### Task objective
Search the material for lines containing the word "agent", and copy each one.

### Records for this task
------------------------------------------------

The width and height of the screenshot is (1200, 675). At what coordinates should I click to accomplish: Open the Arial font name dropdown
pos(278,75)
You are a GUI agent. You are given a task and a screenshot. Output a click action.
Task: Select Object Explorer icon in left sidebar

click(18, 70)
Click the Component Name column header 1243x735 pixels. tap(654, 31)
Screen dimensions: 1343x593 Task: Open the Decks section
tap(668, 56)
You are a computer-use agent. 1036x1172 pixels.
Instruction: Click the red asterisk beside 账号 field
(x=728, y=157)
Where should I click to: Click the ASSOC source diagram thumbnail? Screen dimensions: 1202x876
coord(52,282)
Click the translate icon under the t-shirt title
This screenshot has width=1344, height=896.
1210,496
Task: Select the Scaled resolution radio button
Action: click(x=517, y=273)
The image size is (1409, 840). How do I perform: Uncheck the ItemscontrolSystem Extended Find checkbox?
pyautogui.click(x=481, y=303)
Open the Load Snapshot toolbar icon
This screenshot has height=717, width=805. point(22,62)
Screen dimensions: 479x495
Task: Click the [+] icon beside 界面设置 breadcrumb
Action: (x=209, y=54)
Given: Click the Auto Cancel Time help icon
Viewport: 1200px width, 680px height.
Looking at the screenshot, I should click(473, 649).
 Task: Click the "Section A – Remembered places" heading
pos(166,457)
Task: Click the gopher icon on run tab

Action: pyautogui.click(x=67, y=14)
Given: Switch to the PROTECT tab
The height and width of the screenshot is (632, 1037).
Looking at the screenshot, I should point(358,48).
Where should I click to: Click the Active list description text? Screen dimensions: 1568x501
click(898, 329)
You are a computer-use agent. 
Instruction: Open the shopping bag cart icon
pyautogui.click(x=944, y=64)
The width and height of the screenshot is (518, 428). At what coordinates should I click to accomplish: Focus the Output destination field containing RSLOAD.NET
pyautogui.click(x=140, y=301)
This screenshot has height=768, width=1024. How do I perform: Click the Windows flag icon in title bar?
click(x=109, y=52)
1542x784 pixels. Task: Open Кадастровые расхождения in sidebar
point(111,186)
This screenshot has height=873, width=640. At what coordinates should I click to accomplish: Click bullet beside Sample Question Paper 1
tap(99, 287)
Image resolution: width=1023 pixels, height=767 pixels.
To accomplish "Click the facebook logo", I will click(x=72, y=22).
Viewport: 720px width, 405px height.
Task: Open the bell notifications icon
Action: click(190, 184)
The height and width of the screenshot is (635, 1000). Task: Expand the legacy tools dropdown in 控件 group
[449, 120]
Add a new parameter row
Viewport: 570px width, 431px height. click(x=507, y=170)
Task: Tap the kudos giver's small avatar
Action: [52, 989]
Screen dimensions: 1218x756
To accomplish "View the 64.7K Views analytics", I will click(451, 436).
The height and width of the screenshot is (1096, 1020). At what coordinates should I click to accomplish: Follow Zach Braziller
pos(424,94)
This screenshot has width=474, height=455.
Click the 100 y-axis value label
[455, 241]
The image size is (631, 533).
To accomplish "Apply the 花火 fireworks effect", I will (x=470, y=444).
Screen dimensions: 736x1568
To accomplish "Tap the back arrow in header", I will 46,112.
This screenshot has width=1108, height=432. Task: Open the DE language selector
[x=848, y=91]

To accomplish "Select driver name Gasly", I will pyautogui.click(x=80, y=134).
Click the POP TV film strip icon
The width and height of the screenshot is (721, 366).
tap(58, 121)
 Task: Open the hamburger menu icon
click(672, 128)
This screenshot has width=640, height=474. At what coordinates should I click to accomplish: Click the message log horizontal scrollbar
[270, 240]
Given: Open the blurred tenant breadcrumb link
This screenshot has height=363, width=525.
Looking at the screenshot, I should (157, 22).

------------------------------------------------

### Reply
You are a GUI agent. You are given a task and a screenshot. Output a click action.
You are a computer-use agent. 1036x1172 pixels.
You are a computer-use agent. 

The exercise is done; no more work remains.